Items listed in a dataset:
╭──

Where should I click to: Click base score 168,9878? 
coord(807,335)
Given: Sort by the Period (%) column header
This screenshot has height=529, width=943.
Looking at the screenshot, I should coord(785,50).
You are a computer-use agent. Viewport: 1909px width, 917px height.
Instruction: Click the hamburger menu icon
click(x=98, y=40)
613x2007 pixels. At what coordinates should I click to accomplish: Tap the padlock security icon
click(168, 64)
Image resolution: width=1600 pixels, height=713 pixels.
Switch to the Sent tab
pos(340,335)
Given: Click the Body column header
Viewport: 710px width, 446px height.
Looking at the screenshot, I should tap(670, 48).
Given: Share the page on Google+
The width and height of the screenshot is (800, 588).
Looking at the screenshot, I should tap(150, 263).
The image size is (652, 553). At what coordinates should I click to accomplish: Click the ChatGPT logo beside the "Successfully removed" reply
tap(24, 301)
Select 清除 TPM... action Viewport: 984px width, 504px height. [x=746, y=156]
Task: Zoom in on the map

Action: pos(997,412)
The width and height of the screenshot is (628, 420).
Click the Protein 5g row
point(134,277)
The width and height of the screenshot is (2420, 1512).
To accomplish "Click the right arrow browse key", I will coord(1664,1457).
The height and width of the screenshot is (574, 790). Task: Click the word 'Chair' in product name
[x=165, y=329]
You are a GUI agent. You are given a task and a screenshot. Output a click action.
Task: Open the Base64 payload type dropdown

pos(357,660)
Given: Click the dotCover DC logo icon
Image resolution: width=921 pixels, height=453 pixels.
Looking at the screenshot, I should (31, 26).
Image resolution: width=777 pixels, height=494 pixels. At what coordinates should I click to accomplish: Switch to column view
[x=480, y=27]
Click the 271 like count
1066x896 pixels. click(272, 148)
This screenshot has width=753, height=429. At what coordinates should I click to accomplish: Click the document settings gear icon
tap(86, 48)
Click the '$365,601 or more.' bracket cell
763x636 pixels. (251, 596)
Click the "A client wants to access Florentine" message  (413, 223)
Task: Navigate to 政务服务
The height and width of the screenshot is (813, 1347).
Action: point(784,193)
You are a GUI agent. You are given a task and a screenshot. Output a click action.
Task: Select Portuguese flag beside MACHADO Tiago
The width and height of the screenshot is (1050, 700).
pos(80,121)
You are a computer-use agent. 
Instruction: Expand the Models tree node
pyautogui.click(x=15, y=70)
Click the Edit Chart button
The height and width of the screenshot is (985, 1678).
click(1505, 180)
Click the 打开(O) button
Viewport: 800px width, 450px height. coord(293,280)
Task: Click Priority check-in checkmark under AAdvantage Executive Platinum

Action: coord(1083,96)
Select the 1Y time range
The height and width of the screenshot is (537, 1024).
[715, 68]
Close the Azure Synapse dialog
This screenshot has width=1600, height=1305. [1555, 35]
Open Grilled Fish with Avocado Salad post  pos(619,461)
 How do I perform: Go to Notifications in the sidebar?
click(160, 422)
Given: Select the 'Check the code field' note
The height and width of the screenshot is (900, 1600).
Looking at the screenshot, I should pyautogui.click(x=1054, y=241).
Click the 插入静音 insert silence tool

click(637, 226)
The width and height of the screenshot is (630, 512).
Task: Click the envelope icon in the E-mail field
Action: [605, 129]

╰──

Give back exactly the lines from the one containing "Close the Azure Synapse dialog" through the last line of the records.

Close the Azure Synapse dialog
This screenshot has width=1600, height=1305. [1555, 35]
Open Grilled Fish with Avocado Salad post  pos(619,461)
 How do I perform: Go to Notifications in the sidebar?
click(160, 422)
Given: Select the 'Check the code field' note
The height and width of the screenshot is (900, 1600).
Looking at the screenshot, I should pyautogui.click(x=1054, y=241).
Click the 插入静音 insert silence tool

click(637, 226)
The width and height of the screenshot is (630, 512).
Task: Click the envelope icon in the E-mail field
Action: [605, 129]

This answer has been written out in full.